4.Sex and the CityTrump, le New-Yorkais

Dans le milieu du hip hop, le nom de Trump a longtemps fait office de synonyme à «argent» et «réussite», dans les séries, Trump est souvent vu comme un personnage richissime. Dans le premier épisode de Sex and the City (diffusé le 6 juin 1998), qui dépeint les aventures de quatre femmes à New York au début des années 2000, Samantha va voir Carrie pour lui montrer M. Big pour la première fois, elle le décrit, comme «le prochain Donald Trump, en plus jeune et en plus beau».

Une saison plus tard, le nom de Trump (qui fait un court caméo) devient fortement attaché à la ville de New York.

 

«Samantha, un Cosmopolitan et Donald Trump. On ne fait pas plus New York que ça.»

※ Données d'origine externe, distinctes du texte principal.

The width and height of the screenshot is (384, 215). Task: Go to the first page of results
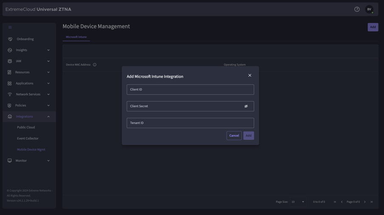click(335, 202)
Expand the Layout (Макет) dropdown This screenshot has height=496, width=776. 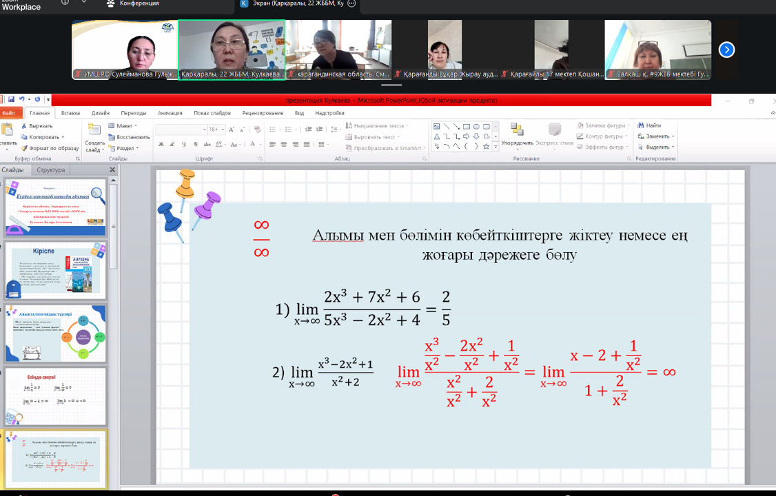pyautogui.click(x=123, y=126)
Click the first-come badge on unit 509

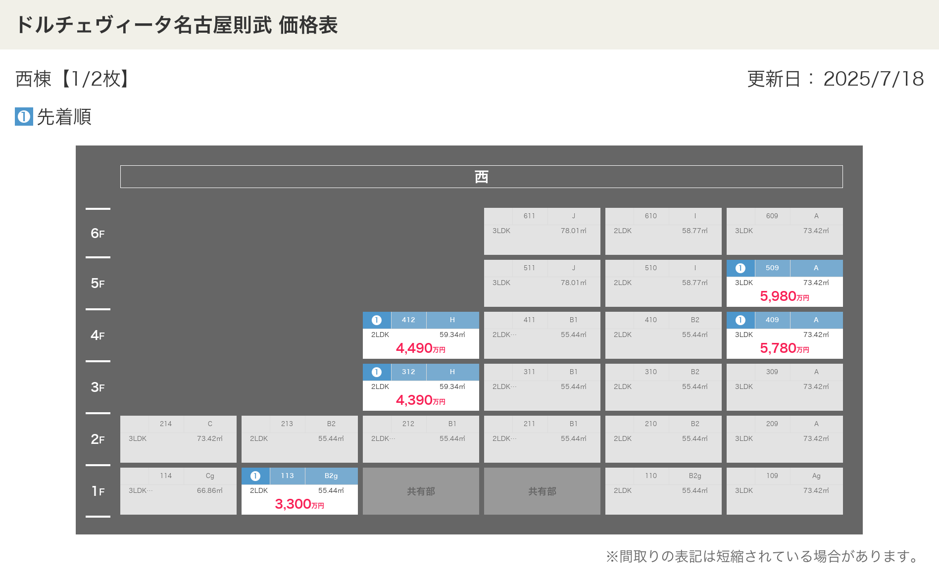[x=740, y=268]
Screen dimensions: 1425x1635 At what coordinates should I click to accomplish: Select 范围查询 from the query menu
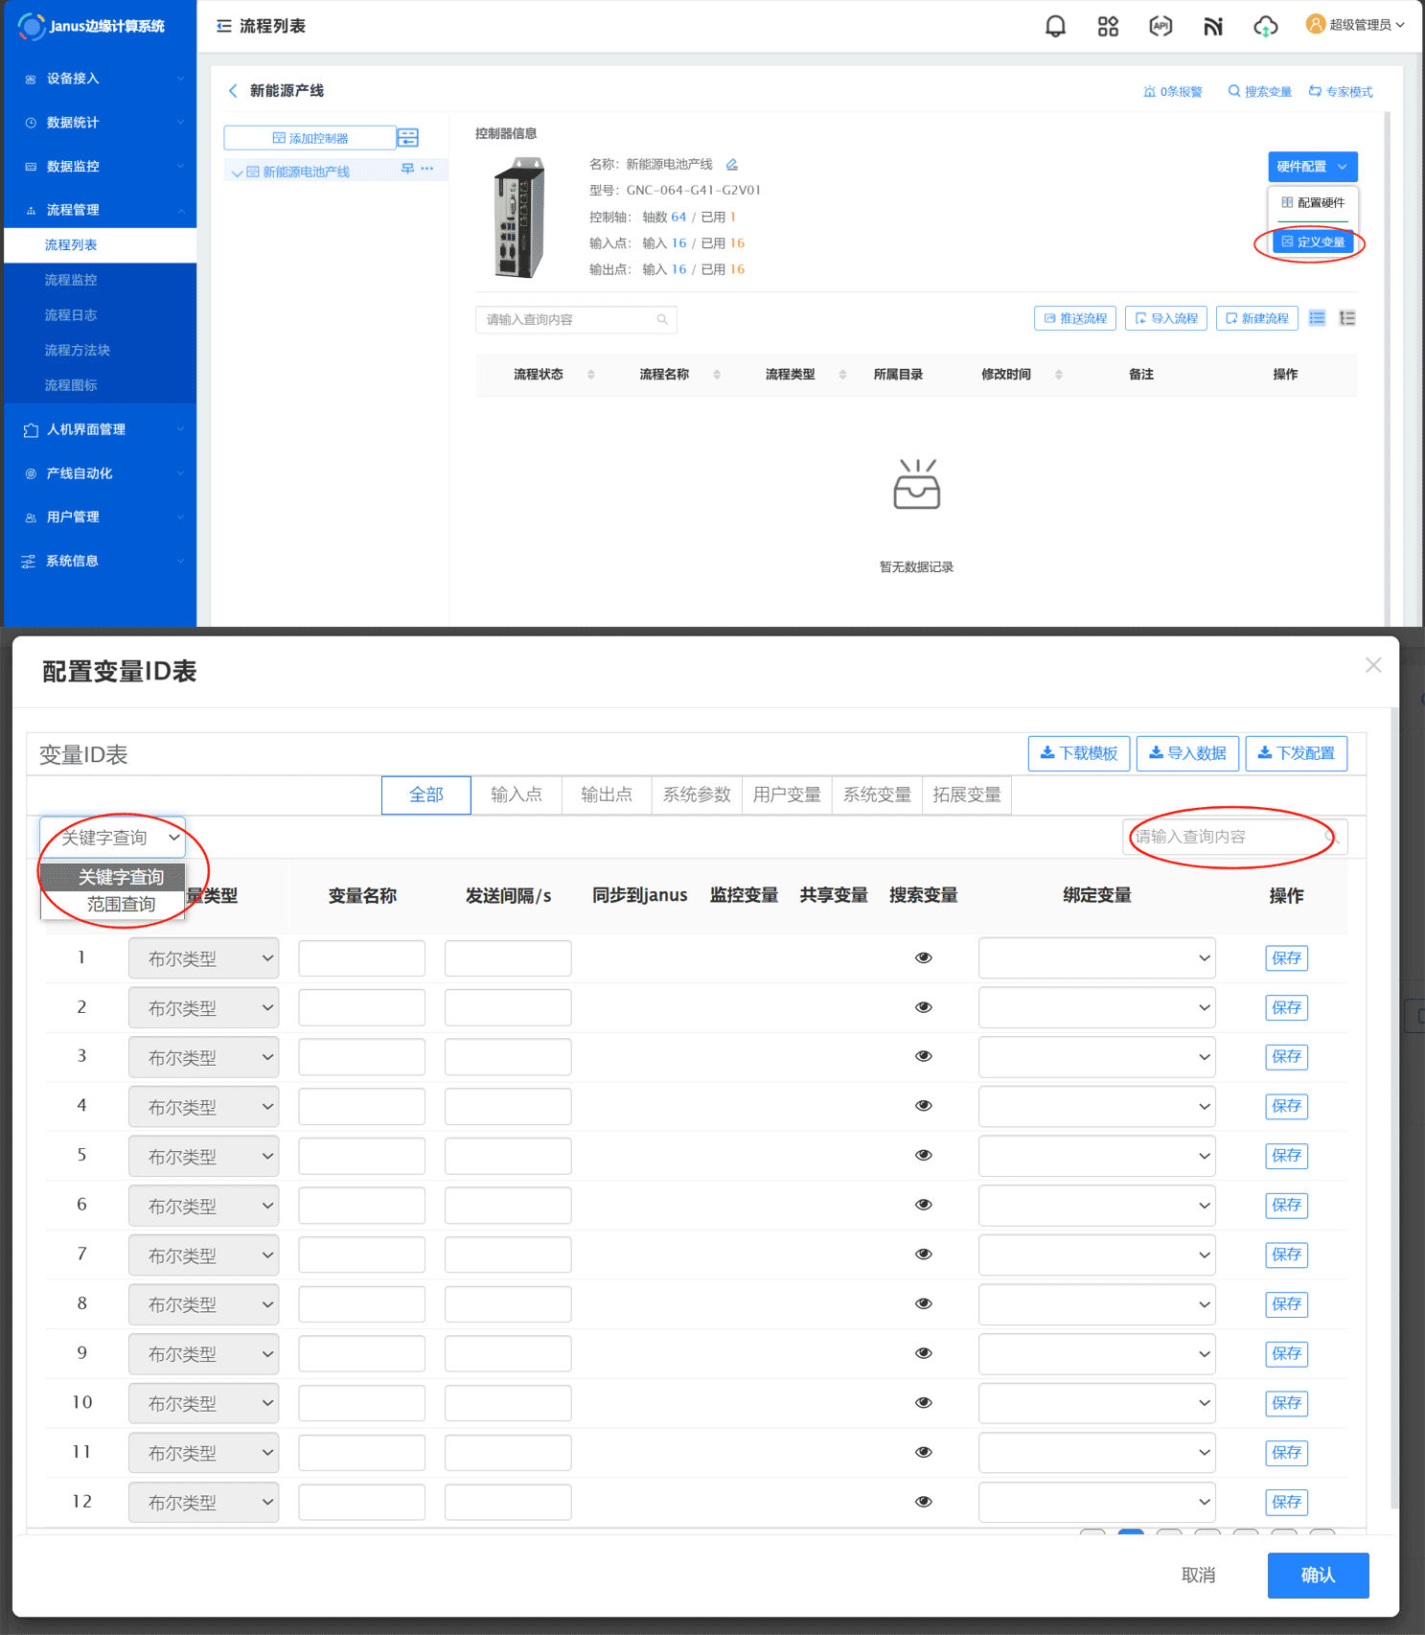click(x=121, y=905)
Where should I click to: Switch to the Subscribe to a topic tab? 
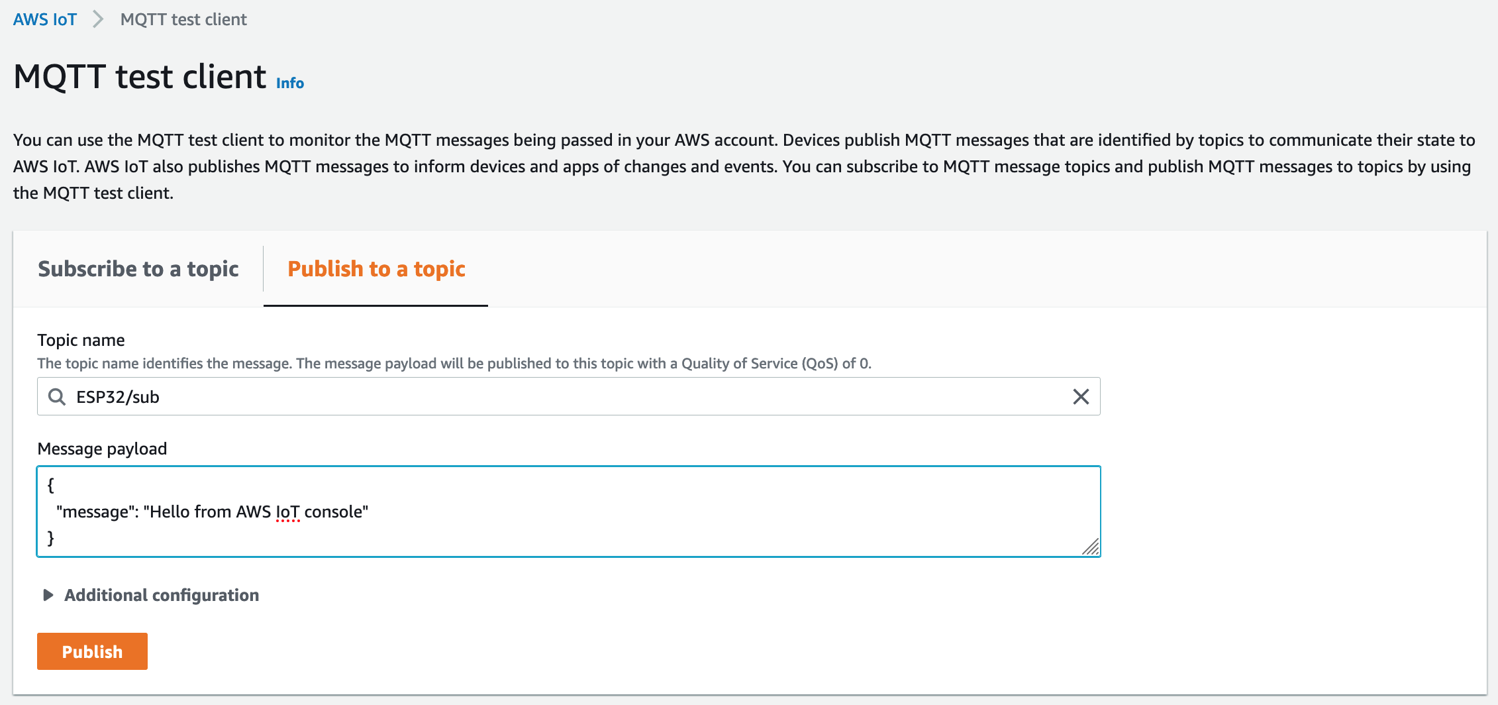[x=138, y=269]
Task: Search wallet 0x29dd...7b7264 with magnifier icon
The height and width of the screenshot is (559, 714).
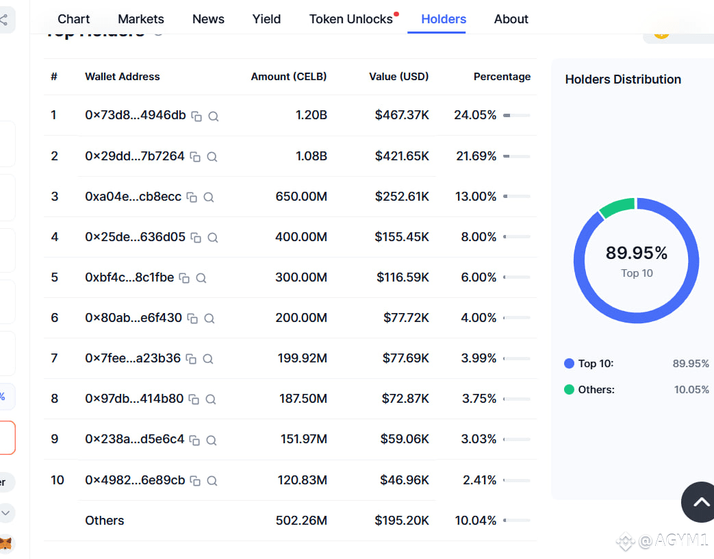Action: pos(212,157)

5.Les SimpsonTrump, déjà un passage raté à la Maison-Blanche

Mais toutes les références ne sont pas aussi positives. Quand on évoque les compétences politiques de Trump, c'est plutôt pour les moquer. En 2000, Les Simpson imaginaient une victoire de Lisa à la présidentielle, et la cadette de la famille la plus célèbre des États-Unis devait succéder au candidat républicain. Le problème, c'est que passer après Trump n'est pas une bénédiction. Lisa explique qu’elle a hérité «d’un sacré resserrement budgétaire à cause du président Trump». «On est fauché, reprend Milhouse, devenu secrétaire d'État. Vous vous rappelez quand la précédente administration a décidé d’investir dans les enfants de notre nation? Grosse erreur.» Le tout avant de détailler la folie de ces programmes.

 

Les Simpson sont également allés un peu plus loin lors de cette élection 2016, avec une apparition de Donald Trump dans la série, en tant que président catastrophique des États-Unis, et le jour de l'élection, avec l'apparition d'un Poutine torse-nu sur un cheval, au bureau de vote, promettant une victoire de Trump grâce à ses hackers.

6.FriendsTrump et les blazers

Trump est aussi raillé pour sa façon de s'habiller. En 1998, dans Friends, là encore, une blague ratée –mais qui a inspiré les acteurs pour la suite de la scène– de Chandler sur les habits de Joey mentionne le candidat à la présidentielle. Donald Trump était connu, selon la série, pour ses blazers bleus douteux dans les années 1990.

 

On a beau regarder dans les différentes apparitions à la télé et au cinéma de Donald Trump, on n'a pourtant pas trouvé de traces de Donald Trump et de ses blazers bleus. Le candidat républicain en ressortira peut-être un le jour de l'investiture. Qu'il soit devant la télé parce qu'il a perdu, ou sur les marches du Capitole parce qu'il a gagné.